Quel parking privilégier en cas d’affluence
Les week-ends de beau temps, je vise d’abord les parkings les plus lisibles, puis je garde des alternatives si le premier choix est plein. Le parking de la Croix Saint-Jérôme est souvent le plus rassurant pour démarrer sans hésitation, mais je bascule vite vers la Feuillardière, le Rocher Cailleau ou la Vallée de la Mée si je veux éviter l’attente. En cas de saturation, mieux vaut parfois accepter quelques minutes de marche supplémentaire que de se garer n’importe comment sur les bas-côtés. Je regarde aussi les options d’accès à vélo ou en transport en commun, surtout hors saison, car cela peut rendre la journée plus souple et plus sereine.

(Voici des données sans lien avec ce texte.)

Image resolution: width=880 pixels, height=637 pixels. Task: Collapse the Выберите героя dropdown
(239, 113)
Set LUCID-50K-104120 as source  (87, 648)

Parking de la Croix Saint-Jérôme : le départ le plus connu
Localisation, accès et coordonnées GPS
Je repère ce départ au bout du chemin de la Croix St Jérome, à Noisy-sur-École, avec un positionnement très lisible pour rejoindre le secteur des Trois Pignons. Pour caler mon arrivée sans tourner longtemps, je garde en mémoire ses coordonnées GPS : 48.38815, 2.515494. Quand la lumière est encore basse, ce point d’appui me sert presque de balise, comme un amer sur une côte normande avant la renverse.
Pourquoi c’est le parking le plus utilisé
Ce parking reste celui que je vois le plus souvent cité par les habitués, parce qu’il offre un départ simple et un repère immédiat vers le circuit. Son côté aménagé rassure, surtout pour une sortie où je préfère garder mon énergie pour les chaos de grès plutôt que pour chercher l’itinéraire de mise en route. J’apprécie aussi le fait de partir d’un lieu clairement identifié, utile quand j’arrive tôt, chargé, ou après une route un peu longue depuis la bordure francilienne.

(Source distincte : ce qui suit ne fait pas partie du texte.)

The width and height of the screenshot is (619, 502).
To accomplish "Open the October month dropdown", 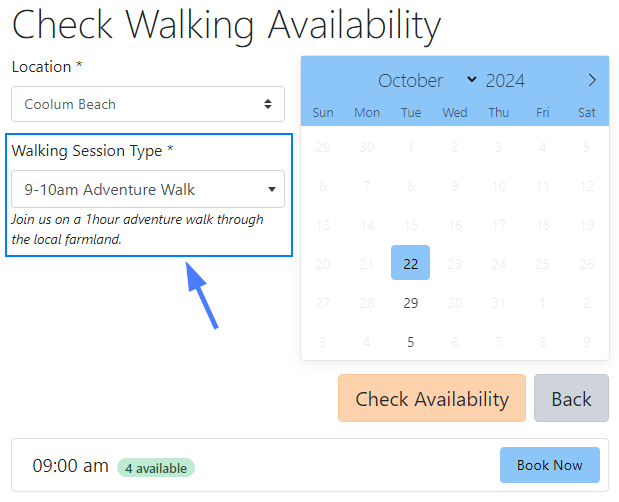I will [427, 81].
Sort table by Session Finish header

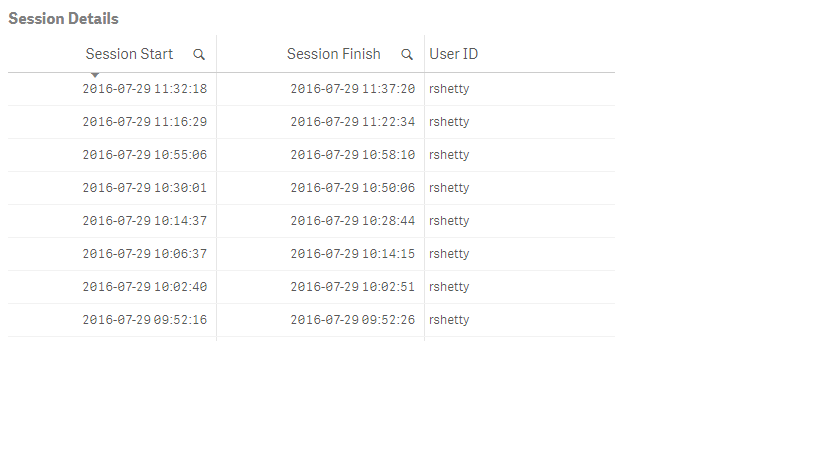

Conseils d’arrivée et saturation
Je vise une arrivée souple, avec une marge avant le plein de fréquentation, car ce point de départ attire vite les mêmes randonneurs, trailers et grimpeurs. Si je pars en période d’affluence, je prépare déjà un plan B pour ne pas perdre de temps sur place. Voici ce que je garde en tête :
- arriver tôt pour éviter l’effet de bouchon à l’entrée,
- avoir une carte ou un GPS prêt avant de couper le moteur,
- ne pas bloquer les manœuvres si le stationnement se remplit vite.

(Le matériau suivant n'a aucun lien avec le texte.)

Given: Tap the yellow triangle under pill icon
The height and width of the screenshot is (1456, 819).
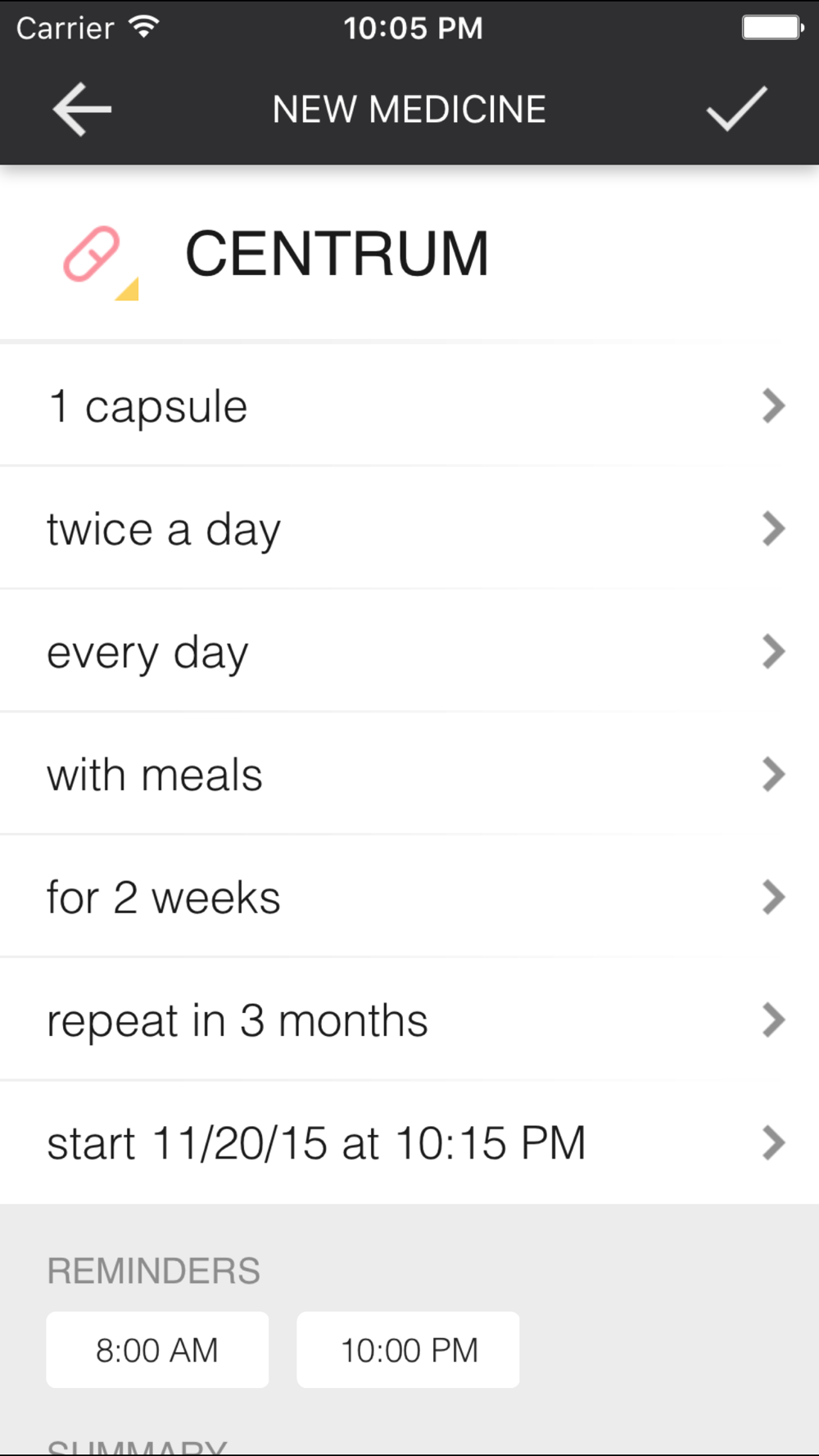Looking at the screenshot, I should pyautogui.click(x=127, y=289).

Quand le parking se densifie, je préfère patienter quelques instants ou adapter mon point de départ, plutôt que de m’engager dans une solution bancale. Sur une sortie aussi physique, je veux garder le même réflexe qu’au bord de mer avant un coup de vent, anticiper pour partir serein.
Parkings au nord et à l’ouest : Roche aux Sabots, cimetière et Feuillardière
Parking Roche aux Sabots : accès par la D16
Pour rejoindre la Roche aux Sabots, je privilégie une approche simple par la D16, avec ce sentiment de remonter vers un cap bien lisible, un peu comme quand je vise une digue avant une houle de nord-ouest. Ce stationnement m’intéresse surtout quand je veux entrer dans le massif sans détour, en gardant l’esprit disponible pour le terrain plutôt que pour la recherche d’itinéraire. Depuis cet accès, je peux aussi ajuster mon départ selon la lumière, l’humidité des dalles et l’état des appuis, ce qui compte autant qu’un bon repère côtier avant une fenêtre de marée favorable.
Parking du cimetière de Noisy-sur-École
Le parking du cimetière de Noisy-sur-École joue davantage la carte de la sobriété, avec un accès qui peut dépanner quand je cherche un point de départ discret et facile à identifier. J’aime ce type de solution quand je pars tôt ou que je veux éviter l’agitation des secteurs les plus fréquentés, surtout en période de beau temps. Pour une sortie plus engagée, je garde en tête l’accès nord-ouest qu’il permet d’attraper, utile si je veux entrer dans le circuit avec un peu plus de souplesse et moins de pression sur le stationnement.
Parking de la Feuillardière : intérêt pour le circuit
La Feuillardière m’intéresse comme porte d’entrée de repli, mais aussi comme option maligne quand je veux m’approcher du circuit sans m’obstiner sur un seul point de départ. Ce parking prend tout son sens si je lis la journée comme une sortie de mer: je garde un plan B, je prévois de l’eau et je choisis le départ qui laisse le plus d’énergie pour les passages rocheux. Pour préparer l’itinéraire, je m’appuie volontiers sur une carte des parkings autour des 3 Pignons, afin de comparer rapidement les accès ouest et nord avant de couper le moteur.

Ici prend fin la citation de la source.